A bug to handle the resulting situation more gracefully might have a better chance for a fix (more resilience).
It's easy to reproduce!
Title: Re: VLAN deletion fails silently
Post by: franco on February 24, 2025, 09:14:39 PM
Sorry, I didn't see this earlier but I think most has been said.

To explain how this can happen... it doesn't except that I think I know when this may have occurred:

> community/22.1/22.1.4:o interfaces: VLAN MVC conversion with API and QinQ support

22.1.4 added the UUID use for MVC use, but for a while there was a bug in the console that did not add the UUID for a newly created VLAN item until:

> community/22.7/22.7.7:o console: store UUID for VLAN device

That means that 22.7 images in particular exhibited this problem, which would be my guess when this install was first set up?


Cheers,
Franco
Title: Re: VLAN deletion fails silently
Post by: patient0 on March 01, 2025, 09:00:10 AM
I wasn't able to reproduce the issue, tried a few things starting with 21.1.

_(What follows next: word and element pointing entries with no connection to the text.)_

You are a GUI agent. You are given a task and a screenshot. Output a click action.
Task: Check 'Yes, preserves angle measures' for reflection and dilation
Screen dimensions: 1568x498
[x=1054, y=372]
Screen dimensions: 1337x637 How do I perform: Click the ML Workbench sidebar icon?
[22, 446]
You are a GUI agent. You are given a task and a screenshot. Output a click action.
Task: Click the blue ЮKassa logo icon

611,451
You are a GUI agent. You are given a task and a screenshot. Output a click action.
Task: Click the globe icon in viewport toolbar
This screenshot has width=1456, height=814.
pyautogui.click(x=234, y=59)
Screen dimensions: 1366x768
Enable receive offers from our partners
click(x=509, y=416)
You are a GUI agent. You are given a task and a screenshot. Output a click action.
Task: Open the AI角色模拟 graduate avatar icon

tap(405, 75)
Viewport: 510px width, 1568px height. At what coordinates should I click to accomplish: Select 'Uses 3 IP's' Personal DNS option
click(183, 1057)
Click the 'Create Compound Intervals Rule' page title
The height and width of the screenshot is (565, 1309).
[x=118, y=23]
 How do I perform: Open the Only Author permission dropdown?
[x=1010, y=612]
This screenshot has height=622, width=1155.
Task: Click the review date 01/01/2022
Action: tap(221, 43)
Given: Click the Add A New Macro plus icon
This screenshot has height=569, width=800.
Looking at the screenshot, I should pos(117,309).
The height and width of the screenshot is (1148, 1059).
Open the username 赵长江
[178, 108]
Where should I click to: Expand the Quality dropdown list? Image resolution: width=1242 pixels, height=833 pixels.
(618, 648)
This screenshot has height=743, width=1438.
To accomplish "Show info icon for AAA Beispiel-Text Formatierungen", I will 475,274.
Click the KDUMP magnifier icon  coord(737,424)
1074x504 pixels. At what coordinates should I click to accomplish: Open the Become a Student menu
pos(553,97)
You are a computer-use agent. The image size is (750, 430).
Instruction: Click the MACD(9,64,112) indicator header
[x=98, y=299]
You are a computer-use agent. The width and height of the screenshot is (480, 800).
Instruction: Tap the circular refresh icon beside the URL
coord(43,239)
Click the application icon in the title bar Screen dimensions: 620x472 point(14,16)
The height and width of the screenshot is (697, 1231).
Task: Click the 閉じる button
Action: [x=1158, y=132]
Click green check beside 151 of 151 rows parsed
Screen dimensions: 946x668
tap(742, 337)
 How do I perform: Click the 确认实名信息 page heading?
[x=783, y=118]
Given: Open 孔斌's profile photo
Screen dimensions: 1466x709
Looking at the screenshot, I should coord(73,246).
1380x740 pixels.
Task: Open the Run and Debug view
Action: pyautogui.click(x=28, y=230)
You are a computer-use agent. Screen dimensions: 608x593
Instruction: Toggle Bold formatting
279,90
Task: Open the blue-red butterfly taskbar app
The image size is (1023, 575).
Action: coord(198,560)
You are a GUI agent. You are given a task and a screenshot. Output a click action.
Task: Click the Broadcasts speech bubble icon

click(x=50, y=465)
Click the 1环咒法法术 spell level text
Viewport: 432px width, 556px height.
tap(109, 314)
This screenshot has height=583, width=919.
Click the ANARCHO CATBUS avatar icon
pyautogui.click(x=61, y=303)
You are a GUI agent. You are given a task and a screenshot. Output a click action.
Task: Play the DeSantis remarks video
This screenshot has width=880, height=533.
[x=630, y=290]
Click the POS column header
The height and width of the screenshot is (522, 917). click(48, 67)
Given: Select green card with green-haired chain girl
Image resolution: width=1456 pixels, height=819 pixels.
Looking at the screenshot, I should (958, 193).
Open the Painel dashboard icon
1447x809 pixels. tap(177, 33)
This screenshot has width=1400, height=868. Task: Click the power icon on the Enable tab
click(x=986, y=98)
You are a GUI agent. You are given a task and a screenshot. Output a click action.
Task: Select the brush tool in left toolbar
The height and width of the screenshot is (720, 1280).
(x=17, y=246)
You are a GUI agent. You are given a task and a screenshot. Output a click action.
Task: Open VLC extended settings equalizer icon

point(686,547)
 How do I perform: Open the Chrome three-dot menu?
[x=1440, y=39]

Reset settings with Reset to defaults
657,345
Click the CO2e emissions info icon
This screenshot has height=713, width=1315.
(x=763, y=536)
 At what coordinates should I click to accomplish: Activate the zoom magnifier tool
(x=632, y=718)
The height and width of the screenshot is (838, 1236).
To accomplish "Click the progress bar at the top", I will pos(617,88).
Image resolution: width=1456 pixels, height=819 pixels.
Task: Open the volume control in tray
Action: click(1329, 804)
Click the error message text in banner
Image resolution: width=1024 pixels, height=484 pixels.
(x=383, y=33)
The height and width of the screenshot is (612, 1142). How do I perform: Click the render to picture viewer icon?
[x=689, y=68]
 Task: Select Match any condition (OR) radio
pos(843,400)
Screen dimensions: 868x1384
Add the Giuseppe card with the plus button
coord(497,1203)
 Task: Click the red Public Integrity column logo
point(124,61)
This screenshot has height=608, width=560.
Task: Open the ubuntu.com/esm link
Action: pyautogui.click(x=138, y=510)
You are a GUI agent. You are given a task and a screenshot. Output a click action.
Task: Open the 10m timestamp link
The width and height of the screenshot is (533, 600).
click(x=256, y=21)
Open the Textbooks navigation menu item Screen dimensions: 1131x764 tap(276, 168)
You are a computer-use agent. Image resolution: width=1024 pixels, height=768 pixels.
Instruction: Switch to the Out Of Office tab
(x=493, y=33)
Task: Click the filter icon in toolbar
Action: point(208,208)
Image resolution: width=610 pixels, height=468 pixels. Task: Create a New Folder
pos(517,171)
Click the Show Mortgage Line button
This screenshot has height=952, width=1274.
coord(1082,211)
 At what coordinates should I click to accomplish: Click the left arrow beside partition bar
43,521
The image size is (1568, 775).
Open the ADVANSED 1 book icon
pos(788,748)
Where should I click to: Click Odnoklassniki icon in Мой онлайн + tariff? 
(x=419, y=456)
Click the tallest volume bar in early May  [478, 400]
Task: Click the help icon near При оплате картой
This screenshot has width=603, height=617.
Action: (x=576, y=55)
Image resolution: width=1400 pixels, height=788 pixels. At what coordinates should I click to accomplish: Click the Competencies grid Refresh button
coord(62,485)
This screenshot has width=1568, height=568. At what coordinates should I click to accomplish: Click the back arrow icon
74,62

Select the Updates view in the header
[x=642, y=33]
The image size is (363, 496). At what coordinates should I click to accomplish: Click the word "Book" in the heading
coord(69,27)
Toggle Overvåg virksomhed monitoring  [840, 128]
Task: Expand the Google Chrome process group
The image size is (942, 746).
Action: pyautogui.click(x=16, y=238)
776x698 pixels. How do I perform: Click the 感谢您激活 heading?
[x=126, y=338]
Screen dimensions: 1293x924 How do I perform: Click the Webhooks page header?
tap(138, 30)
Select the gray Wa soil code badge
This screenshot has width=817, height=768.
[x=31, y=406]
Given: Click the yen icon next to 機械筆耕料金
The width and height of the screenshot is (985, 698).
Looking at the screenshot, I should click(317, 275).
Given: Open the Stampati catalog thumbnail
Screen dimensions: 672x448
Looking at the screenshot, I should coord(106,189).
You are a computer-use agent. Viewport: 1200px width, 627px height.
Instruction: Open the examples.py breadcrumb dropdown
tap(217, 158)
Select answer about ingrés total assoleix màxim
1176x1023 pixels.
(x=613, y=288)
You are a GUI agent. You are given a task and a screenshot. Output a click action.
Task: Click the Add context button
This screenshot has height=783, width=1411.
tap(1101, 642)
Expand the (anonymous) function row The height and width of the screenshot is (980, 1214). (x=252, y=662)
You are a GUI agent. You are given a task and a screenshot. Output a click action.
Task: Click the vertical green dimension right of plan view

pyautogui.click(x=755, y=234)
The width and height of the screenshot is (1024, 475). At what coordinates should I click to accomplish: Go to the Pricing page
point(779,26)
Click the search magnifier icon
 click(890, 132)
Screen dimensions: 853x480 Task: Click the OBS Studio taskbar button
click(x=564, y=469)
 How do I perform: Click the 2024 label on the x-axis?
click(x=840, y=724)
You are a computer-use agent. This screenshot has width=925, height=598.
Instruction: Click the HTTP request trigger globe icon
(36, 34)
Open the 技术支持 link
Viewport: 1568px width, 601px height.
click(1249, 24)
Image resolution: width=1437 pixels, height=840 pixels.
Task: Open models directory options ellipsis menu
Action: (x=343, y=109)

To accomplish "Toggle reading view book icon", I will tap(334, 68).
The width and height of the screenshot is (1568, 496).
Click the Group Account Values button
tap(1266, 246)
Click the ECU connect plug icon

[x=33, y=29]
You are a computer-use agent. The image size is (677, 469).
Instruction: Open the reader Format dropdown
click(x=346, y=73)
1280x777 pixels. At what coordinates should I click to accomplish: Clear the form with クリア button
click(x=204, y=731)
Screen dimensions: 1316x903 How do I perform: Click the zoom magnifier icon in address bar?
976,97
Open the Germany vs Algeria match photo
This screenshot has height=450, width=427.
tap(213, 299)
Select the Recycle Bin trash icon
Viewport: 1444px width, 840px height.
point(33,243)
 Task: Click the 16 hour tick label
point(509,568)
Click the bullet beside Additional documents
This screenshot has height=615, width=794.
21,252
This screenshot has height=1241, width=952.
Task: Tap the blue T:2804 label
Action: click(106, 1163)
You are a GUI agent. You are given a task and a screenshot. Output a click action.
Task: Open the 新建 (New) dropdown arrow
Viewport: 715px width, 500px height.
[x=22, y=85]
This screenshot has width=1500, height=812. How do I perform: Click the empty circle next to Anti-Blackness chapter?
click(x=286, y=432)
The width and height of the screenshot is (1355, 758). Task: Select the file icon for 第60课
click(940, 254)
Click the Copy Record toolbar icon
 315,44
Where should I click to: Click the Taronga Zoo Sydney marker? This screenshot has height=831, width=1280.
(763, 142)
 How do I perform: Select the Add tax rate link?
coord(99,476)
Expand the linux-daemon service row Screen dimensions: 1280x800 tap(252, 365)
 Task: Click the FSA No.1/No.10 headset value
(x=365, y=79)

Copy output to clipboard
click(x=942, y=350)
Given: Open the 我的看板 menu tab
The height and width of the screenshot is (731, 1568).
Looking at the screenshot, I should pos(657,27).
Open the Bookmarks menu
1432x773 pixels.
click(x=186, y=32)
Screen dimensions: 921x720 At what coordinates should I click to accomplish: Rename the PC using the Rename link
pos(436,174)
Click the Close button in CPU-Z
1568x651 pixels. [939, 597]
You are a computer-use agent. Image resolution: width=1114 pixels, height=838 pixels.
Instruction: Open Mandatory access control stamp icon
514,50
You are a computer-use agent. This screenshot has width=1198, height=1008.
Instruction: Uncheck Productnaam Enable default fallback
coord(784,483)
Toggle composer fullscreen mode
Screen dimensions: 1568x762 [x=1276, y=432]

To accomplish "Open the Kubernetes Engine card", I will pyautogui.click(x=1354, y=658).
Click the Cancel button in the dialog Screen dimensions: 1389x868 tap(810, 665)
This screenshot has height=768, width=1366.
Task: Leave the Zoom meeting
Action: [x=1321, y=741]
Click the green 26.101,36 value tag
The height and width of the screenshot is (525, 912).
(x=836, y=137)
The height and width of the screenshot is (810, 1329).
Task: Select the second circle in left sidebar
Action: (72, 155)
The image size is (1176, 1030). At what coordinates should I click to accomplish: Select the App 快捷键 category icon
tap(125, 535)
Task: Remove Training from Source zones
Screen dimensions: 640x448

Regular upgrading worked until 22.1.10_4 (from 22.1) where UUID where introduced. The VLAN was ok (UUID added) but WAN was stuck and I had to assign WAN to the VLAN parent interface, apply and back to VLAN to get it working again. Comparing the config assign-and-reassign did just add some empty tags for bridges, gifs and gres.

And importing the non-UUID config into 22.1 did work too, the UUID was added. Not much of help but that's that.

Strangely OTs VLAN tag is missing the descr and pcp tags completely, they got added the first time I added the VLAN in 21.1, even after removing them manually from the XML beforehand.